Ernia Spinale | Quali Sono Le Cause? I Movimenti Da Evitare

Dallo scrittore Myprotein Alberto Baduini, studente in Fisioterapia.


Ernia Spinale


L’ernia spinale è probabilmente uno degli infortuni in assoluto più temuti e ciò che le rende tanto terribili sono motivi fondati. L’ernia di un disco inter vertebrale è un problema seriamente debilitante che può rendere molto difficili se non impossibili anche i gesti più semplici e quotidiani.

Innanzitutto è bene specificare di cosa si sta parlando.

Il termine “ernia” sta ad identificare una fuori uscita di un certo tessuto molle dalla sua sede fisiologica. Per tessuto molle si intende organi, tessuto connettivo o altri tessuti di forma modificabile che sono contenuti all’interno di una membrana.

Praticamente la maggior parte dei tessuti è contenuta in una membrana che li delimita dall’ambiente circostante in modo da non alterare i rapporti che i vari organi e tessuti contraggono fra loro.

Una ernia spinale è dunque una fuori uscita di parte del tessuto molle contenuto all’interno di un cuscinetto inter vertebrale.

Il cuscinetto inter vertebrale è l’articolazione presente tra due corpi vertebrali contigui, in particolare una articolazione semi mobile classificata funzionalmente come anfi- artrosi, composto da cartilagine e tessuto fibroso.

Questo cuscinetto serve per ammortizzare gli urti tra le varie vertebre, mantenere queste in sede e permettere un lieve movimento. Il cuscinetto cartilagineo è composto (dando una descrizione semplificata) da una parete esterna di consistenza più robusta mentre la zona interna, il nucleo polposo, è composta per lo più di acqua.
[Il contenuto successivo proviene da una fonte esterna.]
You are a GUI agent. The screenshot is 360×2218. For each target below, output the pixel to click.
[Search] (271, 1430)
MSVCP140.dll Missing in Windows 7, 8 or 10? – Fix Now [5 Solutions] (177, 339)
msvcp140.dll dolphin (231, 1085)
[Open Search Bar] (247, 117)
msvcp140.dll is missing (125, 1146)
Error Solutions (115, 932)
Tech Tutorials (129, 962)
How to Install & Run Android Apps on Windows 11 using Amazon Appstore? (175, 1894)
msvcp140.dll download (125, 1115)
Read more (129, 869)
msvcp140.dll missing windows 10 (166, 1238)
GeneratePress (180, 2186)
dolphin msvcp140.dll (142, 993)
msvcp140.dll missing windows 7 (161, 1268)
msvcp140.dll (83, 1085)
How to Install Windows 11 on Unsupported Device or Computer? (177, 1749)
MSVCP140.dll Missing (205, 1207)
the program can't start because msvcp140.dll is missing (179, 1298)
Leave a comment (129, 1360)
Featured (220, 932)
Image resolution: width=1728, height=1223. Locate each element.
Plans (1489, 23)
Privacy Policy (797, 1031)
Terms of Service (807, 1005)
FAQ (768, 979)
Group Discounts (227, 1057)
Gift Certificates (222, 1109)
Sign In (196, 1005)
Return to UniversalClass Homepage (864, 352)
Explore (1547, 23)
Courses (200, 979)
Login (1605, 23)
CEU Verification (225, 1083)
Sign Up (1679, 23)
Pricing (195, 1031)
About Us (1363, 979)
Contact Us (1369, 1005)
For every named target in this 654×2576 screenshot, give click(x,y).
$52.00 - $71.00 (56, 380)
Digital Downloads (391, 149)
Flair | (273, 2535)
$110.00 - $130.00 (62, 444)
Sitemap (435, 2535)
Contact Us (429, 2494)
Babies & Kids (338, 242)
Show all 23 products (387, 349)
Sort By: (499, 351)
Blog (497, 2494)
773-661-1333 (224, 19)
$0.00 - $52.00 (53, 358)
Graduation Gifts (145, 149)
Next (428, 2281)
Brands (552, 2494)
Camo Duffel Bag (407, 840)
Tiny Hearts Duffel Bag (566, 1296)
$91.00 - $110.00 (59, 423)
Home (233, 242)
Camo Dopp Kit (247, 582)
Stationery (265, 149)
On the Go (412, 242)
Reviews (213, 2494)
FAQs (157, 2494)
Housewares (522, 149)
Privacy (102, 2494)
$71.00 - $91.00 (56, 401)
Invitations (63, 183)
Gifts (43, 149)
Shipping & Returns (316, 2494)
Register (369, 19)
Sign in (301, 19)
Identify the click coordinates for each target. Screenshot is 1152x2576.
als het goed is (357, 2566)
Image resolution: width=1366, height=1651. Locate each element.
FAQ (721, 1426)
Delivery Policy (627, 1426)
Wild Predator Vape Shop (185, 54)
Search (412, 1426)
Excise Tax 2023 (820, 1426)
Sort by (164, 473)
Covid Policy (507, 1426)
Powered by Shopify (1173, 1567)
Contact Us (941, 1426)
L’elemento chiave che permette i lievi movimenti e l’assorbimento di urti è proprio la componente acquosa. Il nucleo polposo è una componente relativamente mobile all’interno del contenitore fibroso. Quando viene esercitata una pressione abbastanza importante questa “bolla” di acqua si sposta verso la direzione opposta. Purtroppo l’integrità di questo ingegnoso sistema è soggetta all’invecchiamento e a particolari stress.

Sul primo punto non c’è nulla da fare se non seguire una corretta alimentazione ed uno stile di vita sano che favorisca il rinnovo ed il rafforzamento del tessuto. L’invecchiamento purtroppo va a impoverire sia la membrana esterna più rigida che il contenuto di acqua.

È di fatti questo il motivo per cui con l’avanzare dell’età si assiste ad una diminuzione della altezza: il contenuto di acqua si riduce e, dato che l’altezza di un soggetto è data anche dallo spessore dei sui dischi intervertebrali, si assiste ad una diminuzione di questa.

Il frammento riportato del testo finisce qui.